Log likelihood computation parallelization with Reduce_sum and map_rect in Cmdstan

Hello

I have a computationally expensive log likelihood calculation that uses an array of 2n big matrixes(16 rows and a large number L of columns) . The code is very slow I would like to parallelize the log likelihood calculation.

The first half (n matrixes) in the array is filled in the transformed data block( those matrixes do not depend on the model parameters).
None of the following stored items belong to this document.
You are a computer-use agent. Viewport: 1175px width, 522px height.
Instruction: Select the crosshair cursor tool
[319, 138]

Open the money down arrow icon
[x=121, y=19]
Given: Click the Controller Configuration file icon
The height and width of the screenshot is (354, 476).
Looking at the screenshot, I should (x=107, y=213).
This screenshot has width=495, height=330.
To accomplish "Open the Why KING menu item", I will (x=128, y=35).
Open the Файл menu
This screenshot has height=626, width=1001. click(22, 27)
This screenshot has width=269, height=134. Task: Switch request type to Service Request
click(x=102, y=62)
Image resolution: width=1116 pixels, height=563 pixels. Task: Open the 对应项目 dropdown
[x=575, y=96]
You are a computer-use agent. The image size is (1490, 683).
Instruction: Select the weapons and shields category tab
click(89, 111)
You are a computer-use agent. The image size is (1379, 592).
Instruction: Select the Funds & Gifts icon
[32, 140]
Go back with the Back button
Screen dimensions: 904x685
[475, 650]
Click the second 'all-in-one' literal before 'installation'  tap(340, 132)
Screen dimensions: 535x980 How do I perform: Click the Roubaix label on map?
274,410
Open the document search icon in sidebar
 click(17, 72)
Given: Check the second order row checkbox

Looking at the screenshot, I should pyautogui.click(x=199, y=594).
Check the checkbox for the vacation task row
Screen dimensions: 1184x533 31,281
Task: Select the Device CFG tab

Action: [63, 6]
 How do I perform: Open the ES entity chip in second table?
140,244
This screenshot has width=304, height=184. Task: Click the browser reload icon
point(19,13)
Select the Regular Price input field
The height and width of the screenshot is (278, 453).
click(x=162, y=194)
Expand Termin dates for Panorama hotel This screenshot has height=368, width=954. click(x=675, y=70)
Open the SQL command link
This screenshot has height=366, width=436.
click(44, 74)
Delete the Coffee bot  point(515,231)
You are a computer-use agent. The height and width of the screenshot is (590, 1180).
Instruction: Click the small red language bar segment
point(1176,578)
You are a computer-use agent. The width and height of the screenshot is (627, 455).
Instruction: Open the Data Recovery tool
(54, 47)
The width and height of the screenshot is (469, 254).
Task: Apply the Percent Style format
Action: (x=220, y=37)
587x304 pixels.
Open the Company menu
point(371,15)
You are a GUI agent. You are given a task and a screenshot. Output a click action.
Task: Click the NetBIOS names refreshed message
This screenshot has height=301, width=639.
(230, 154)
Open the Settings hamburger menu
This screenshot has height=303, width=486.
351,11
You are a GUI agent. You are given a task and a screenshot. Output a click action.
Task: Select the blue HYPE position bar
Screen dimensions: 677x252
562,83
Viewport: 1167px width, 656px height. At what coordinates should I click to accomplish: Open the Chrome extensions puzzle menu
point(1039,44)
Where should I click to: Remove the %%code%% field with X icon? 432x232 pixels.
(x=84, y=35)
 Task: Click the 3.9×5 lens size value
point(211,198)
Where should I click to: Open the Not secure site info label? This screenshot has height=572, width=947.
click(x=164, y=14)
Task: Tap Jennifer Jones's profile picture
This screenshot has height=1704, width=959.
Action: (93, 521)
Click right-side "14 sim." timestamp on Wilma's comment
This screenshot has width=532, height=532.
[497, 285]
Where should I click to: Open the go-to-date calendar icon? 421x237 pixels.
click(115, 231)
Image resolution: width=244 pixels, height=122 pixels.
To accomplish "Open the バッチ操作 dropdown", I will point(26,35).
The second half of the array of matrixes is filled in the model block since those matrixes depend on the model parameters.

The L columns of the matrices are independent.

I would like to parallelize the process of filling up the second half of the array of matrices.

I checked the reduce_sum example(https://mc-stan.org/users/documentation/case-studies/reduce_sum_tutorial.html)and the map_rect (26.2 Map-rect | Stan User’s Guide)

But the signature of the function f that receives reduce_sum is:

(array[] T x_subset, int start, int end, T1 s1, T2 s2, ...):real

return a real, and don’t allow to update some elements in the array x_subset ( in my case the second half of the array of matrices).

On the other hand, map_rect returns a vector instead of matrix block( I would like to use columns 1 to k, k+1 to 2k, 2k+1 to 3k and so on from the matrixes with indexes 1 to n to update the corresponding columns in the matrixes from n to 2n).

The code for the Stan model that I have is similar to this:

data{
int n;
int L;
......

}
transformed data{

matrix[16,L] array_matrices[2*n];

for(i in 1:n){
//fill the first n matrices 
    }
}
parameters{
  real<lower=0.01> gamma;
 
}
model{

 for( i in 1:L ){//columns of matrices
    for( j in (n+1):(2*n) ) {//number of matrices 
     //set column i in matrices from n+1 to 2n
          col(array_matrices[j],i) = gamma * ((col(array_matrices[j-n],i) .* (col(array_matrices[j-n], i)));
        }
     
        target += log(sum(col(array_matrices[2*n],i)));

}

My question is: Can I achieve this parallelization with Reduce_sum and map_rect functions or should I use an external C+ function?